他从托盘底下抽出一把匕首,寒光一闪,直直刺向谢临晏的咽喉!
可谢临晏比他更快!
那把匕首刺过来的一瞬间,他几乎是瞬间抬起头,整个人向后方一偏。
同时手腕一翻,滚烫的茶水连盏带水直接砸在小太监脸上!
“啊——!”小太监被烫得一声惨叫,动作一滞,露出破绽。
谢临晏直接抓住了那握住匕首的手腕,拇指狠狠一扣,“咔嚓”一声骨节错位的脆响,匕首紧接着脱了手。
谢临宴顺势接住了,落下来的匕首,反手一抹——
动作干净利落,快得江澈根本没看清楚轨迹。
他只看见一道血线在小太监脖颈间绽开,像是突然盛开了一朵暗红色的花。
鲜血“噗”地喷出来,溅了谢临晏一身,玄色龙袍上洇开大片深色水渍。
脸上也溅了几点血珠子,衬得他那张过分好看的脸冷得像修罗。
小太监瞪大了眼睛,喉咙里发出“嗬、嗬”的气音,整个人软倒下去,“咚”地砸在地上,抽搐了两下,不动了。
从刺杀到反杀,前后不过三息。
整个大殿安静得可怕,只有血“滴答、滴答”从龙案边缘落下来的声音。
刘广德脸上的谄媚还没完全褪干净,眼睛瞪得溜圆,嘴唇哆嗦了两下,终于爆发出杀猪般的尖叫:
“抓、抓刺客——!护驾——!来人啊——!”
他连滚带爬地往后退,官袍下摆被自已的脚踩住,“扑通”又摔了个跟头,爬起来继续往殿门方向跑,嗓子都劈了:
“有刺客!快来人!护驾!”
殿门“哐”地被撞开,一队全副武装的侍卫冲了进来,甲胄碰撞的声音哗啦啦一片,刀光雪亮,瞬间把大殿填满了。
“陛下!”
领头的侍卫长脸色煞白,拔刀冲在最前面,扫了一眼地上已经死透的小太监,又看了一眼谢临晏满身的血,声音都变了调:
“属下护驾来迟——”
谢临晏站在龙案后面,手里还握着那把染血的匕首,血珠子顺着匕尖一滴一滴往下落。
他低头看了一眼自已身上的血,又看了一眼地上瞪着眼睛的小太监,脸上的表情淡漠得像个局外人,好像刚才只是捏死了一只蚂蚁。
他随手把匕首扔在龙案上,“铛啷”一声脆响。
然后抬眼扫了一圈冲进来的侍卫,声音平静得发冷:“收拾干净。

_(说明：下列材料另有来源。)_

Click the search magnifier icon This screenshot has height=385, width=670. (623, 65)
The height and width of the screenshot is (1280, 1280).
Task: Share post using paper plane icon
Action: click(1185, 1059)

”
刘广德瘫在殿门口,官帽都歪了,浑身抖得跟筛糠一样,脸白得跟纸糊似的。
谢临晏瞥了他一眼,那眼神冷得刘广德直接“嗝”一声,差点背过气去。
“刘广德。”
“奴、奴才在——”刘广德手脚并用地爬回来,跪在地上,头埋得恨不得钻进金砖缝里。
谢临晏指节又开始敲了起来,嗒、嗒、嗒,节奏比刚才杀人之前还稳。
“这就是你挑的好奴才。”
刘广德“嗷”一嗓子直接哭了出来,额头磕在地上磕得邦邦响:
“陛下饶命!陛下饶命啊!老奴不知情!老奴真的不知情啊!那个小崽子是、是上个月才提拔到御前的,老奴该死!老奴有眼无珠——”
江澈趴在房梁上,整个人已经被这连番变故吓得魂魄都快散了。
他死死抠着木头,指甲缝里全是汗,感觉心脏已经从嗓子眼蹦出来在地上蹦跶了。
底下那位活阎王刚杀完人,脸上还带着血珠子,就这么站在一堆侍卫中间,云淡风轻地敲桌子。
而他就趴在正上方的房梁上,离谢临晏头顶不到六米。
江澈脑子里只有一个念头在疯狂回荡:
救命啊。
我要下去自首。
不行,我不敢啊!
江澈眼睛又瞟向小太监的尸体,血还在往外洇,在金砖上铺开好大一片暗红色。
他下意识抬手捂住自已的眼睛,指缝却忍不住张开一条缝,从缝里偷偷看。
心里嘟囔着“大兄弟,你在底下躺得挺安详,我在上边快吓得快尿了。”
“你下手也太快了!都不带提前打个暗号什么的吗?你哪怕先咳嗽两声也行啊!”
他默默在心里给
“兄弟下辈子投胎注意点,千万别跟我这种怂人一起出任务,咱俩这个组合,一个送死太快,一个怂得不敢动,纯纯属于互相拖累。”
“你也别怪我,要怪就怪你下手太快,我还没有准备好。”
就在这时,底下又传来谢临晏冷冰冰的声音:
"都出去。
"
侍卫长愣了一下,刀还举着,迟疑道:
"陛下,这刺客……
"
"都出去。
"谢临晏重复了一遍,声音比刚才还淡,但语气里那种不容置喙的压迫感,让侍卫长瞬间把后半截话咽了回去。
"是!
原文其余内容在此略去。